Washington ha deciso di allentare significativamente le restrizioni sul trasporto del petrolio russo, autorizzando il movimento di centinaia di milioni di barili attualmente dispersi nei mari del mondo. Il Dipartimento del Tesoro americano ha emanato nuove disposizioni il 12 marzo che consentono il transito e la commercializzazione del greggio russo attraverso la cosiddetta flotta fantasma, le petroliere senza bandiera utilizzate da Mosca per aggirare le sanzioni internazionali.

La mossa rappresenta un cambio di rotta deciso rispetto alla politica sanzionatoria finora adottata. Washington giustifica la decisione con l'urgente necessità di stabilizzare i prezzi globali dell'energia, che hanno registrato un incremento del 40 per cento dall'inizio della guerra in Ucraina. Tra le navi esentate figure la Myra, petroliera che era stata colpita dalle sanzioni americane nel 2022 per il suo coinvolgimento nel traffico di greggio russo e iraniano. L'esenzione si estende anche ai commercianti, ai broker e alle società di assicurazione coinvolte nelle operazioni.

Sotto il profilo economico, la Federazione Russa ha investito circa 10 miliardi di dollari tra il 2022 e il 2024 nell'acquisizione di petroliere di seconda mano, principalmente provenienti dal mercato europeo, costruendo un'armata di navi utilizzate per eludere i controlli internazionali. Contestualmente, il Dipartimento di Giustizia statunitense ha comunque proceduto con azioni di confisca civile nei confronti della famiglia Shamkhani, sequestrando oltre 15 milioni di dollari legati alle operazioni marittime ritenute legate a organizzazioni terroristiche.

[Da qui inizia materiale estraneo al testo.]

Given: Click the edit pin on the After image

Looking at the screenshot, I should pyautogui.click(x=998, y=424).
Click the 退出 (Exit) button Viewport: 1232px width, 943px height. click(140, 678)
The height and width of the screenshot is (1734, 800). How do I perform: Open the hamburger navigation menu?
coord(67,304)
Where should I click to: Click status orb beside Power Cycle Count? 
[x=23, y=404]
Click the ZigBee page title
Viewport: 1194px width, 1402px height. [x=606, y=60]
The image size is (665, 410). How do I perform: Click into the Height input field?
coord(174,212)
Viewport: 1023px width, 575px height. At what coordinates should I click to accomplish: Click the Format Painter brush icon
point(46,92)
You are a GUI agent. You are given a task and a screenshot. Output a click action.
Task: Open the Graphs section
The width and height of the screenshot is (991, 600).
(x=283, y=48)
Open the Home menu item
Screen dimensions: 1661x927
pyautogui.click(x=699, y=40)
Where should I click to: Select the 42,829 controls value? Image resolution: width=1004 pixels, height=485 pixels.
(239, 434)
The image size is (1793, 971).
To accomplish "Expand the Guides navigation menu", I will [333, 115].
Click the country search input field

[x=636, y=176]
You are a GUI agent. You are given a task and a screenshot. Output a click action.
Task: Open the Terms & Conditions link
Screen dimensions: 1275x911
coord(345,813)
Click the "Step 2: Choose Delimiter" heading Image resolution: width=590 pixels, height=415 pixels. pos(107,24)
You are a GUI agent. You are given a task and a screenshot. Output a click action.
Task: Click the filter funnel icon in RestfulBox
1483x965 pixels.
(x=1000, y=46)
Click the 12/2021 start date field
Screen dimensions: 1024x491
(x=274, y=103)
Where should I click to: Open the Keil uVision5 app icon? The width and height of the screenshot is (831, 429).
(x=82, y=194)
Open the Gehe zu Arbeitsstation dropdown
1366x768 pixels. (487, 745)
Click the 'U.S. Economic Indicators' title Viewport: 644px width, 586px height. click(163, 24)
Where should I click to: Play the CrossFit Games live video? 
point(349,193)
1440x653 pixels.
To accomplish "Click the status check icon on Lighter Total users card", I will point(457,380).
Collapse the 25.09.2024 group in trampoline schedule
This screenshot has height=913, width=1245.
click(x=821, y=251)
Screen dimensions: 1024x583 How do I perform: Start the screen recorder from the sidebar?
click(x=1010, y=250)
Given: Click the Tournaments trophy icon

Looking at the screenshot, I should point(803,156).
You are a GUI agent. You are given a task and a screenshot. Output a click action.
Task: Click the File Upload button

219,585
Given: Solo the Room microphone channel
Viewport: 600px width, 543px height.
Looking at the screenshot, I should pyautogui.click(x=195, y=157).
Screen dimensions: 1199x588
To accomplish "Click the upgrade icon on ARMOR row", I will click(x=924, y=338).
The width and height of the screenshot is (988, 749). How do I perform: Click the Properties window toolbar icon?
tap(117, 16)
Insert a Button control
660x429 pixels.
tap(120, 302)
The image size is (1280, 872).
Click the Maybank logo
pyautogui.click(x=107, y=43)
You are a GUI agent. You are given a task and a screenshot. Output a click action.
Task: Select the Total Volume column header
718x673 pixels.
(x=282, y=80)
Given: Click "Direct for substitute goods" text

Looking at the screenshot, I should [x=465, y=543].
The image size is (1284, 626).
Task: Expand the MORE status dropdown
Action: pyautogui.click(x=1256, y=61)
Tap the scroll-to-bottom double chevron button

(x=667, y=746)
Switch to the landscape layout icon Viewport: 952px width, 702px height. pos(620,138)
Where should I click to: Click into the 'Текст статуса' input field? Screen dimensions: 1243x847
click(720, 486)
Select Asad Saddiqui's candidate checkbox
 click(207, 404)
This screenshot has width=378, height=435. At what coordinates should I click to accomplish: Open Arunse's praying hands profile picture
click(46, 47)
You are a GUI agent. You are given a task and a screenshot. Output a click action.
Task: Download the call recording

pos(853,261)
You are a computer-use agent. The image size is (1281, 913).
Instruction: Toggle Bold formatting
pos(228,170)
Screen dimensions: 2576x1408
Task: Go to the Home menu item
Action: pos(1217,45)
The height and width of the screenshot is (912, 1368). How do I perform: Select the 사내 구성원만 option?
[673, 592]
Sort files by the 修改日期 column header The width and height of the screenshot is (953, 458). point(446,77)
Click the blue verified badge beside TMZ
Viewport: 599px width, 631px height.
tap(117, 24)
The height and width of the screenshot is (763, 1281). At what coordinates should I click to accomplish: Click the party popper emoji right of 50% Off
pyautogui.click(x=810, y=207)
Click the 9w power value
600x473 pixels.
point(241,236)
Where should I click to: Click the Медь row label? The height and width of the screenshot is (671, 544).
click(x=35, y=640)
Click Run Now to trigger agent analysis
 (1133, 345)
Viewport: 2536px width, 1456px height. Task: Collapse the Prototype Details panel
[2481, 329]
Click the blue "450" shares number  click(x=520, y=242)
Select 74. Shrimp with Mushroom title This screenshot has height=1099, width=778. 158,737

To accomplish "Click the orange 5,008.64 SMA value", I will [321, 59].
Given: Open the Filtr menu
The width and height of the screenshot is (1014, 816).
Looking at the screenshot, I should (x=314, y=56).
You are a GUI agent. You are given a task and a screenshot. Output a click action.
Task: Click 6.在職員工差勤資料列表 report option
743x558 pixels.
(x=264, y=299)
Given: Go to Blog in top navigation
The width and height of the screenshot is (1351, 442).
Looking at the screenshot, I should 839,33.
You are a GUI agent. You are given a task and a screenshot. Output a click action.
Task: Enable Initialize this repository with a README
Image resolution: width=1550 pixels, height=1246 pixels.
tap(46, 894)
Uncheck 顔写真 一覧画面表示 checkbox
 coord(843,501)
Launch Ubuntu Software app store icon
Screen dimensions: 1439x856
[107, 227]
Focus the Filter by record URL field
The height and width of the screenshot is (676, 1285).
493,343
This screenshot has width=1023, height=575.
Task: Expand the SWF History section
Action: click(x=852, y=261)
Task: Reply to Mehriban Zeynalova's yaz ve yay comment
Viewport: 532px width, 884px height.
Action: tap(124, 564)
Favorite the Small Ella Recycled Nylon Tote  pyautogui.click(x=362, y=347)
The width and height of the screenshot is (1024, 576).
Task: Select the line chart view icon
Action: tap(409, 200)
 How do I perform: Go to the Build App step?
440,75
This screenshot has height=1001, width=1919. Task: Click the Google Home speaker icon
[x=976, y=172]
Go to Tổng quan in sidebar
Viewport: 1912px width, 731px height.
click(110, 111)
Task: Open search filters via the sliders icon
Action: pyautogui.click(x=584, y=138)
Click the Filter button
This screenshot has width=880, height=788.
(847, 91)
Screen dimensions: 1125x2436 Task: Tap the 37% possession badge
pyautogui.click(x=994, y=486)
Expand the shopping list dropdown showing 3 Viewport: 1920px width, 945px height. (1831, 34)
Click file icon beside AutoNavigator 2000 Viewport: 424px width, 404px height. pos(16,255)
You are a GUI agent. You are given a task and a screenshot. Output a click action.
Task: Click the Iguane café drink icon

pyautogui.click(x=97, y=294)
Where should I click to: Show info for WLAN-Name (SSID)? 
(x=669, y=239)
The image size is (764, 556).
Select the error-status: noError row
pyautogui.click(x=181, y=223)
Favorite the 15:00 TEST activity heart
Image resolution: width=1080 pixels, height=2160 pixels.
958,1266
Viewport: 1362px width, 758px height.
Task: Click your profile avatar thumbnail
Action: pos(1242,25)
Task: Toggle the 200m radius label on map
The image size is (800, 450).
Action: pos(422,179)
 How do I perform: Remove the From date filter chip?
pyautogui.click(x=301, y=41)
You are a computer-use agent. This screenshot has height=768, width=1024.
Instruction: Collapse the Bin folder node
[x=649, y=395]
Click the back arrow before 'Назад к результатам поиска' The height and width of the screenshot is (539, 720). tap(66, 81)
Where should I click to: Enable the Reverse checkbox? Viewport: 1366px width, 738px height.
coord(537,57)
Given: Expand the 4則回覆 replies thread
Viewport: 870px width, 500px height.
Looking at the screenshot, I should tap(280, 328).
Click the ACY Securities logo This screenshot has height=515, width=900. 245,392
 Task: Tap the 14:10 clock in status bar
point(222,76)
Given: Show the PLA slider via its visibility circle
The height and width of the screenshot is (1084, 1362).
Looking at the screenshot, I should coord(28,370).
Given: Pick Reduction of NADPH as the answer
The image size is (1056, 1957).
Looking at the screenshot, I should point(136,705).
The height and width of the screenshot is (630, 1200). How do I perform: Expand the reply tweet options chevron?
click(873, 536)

La decisione americana ha provocato una reazione compatta e critica dall'Unione Europea. Kaja Kallas, Alto rappresentante dell'Ue per gli Affari esteri, ha dichiarato che il timing non potrebbe essere più sfavorevole per Kiev, sottolineando come il provvedimento rappresenti un'opportunità di profitto per Mosca nel pieno del conflitto. L'Europa ha ribadito la necessità di intensificare le misure sanzionatorie contro la flotta fantasma russa, piuttosto che attenuarle. Il blocco quasi totale dello Stretto di Hormuz, principale collo di bottiglia del commercio petrolifero globale, continua a rappresentare un elemento critico, con migliaia di navi ancora bloccate e il flusso principale dei carichi diretti verso la Cina.